Task statement: Each line between the one holding "Task: Switch to the MR tab" and the end of the material below, both included, is to be transcribed word for word, with pictures left out.

************

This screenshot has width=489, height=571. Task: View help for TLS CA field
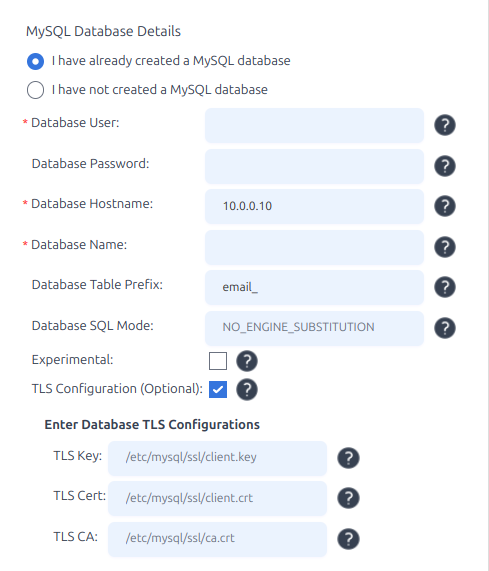(x=348, y=539)
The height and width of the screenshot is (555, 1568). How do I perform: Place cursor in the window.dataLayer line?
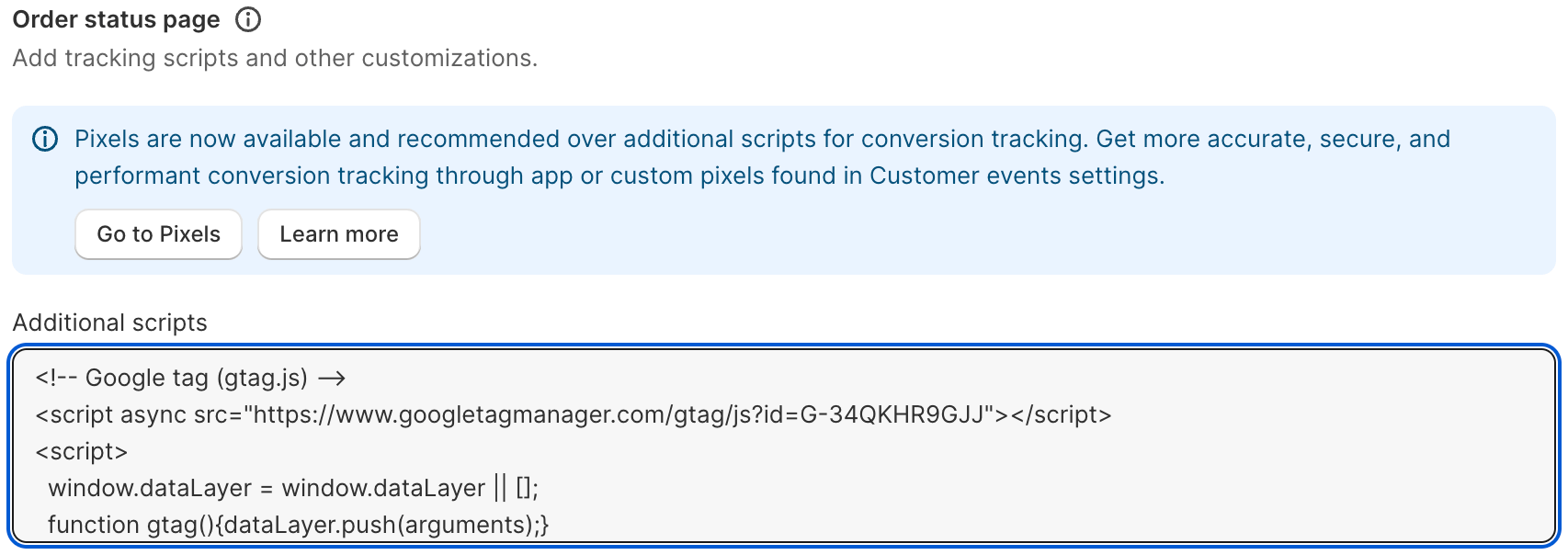pos(293,488)
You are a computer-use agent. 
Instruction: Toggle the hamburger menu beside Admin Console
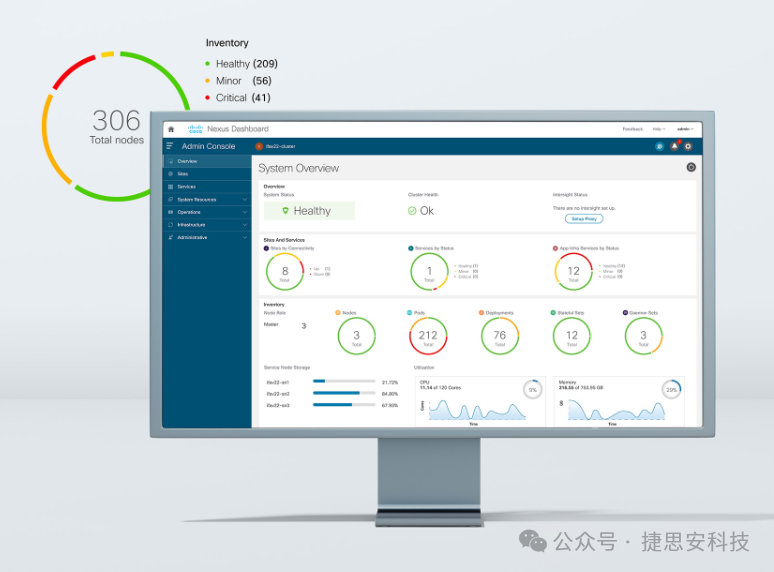[x=170, y=146]
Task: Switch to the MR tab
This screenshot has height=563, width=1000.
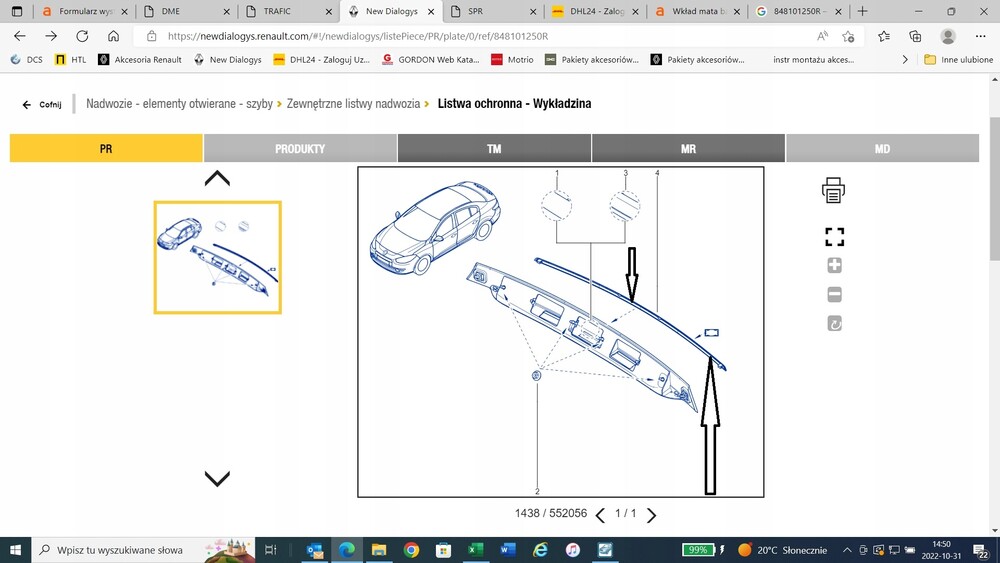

************

Output:
Task: Switch to the MR tab
This screenshot has height=563, width=1000.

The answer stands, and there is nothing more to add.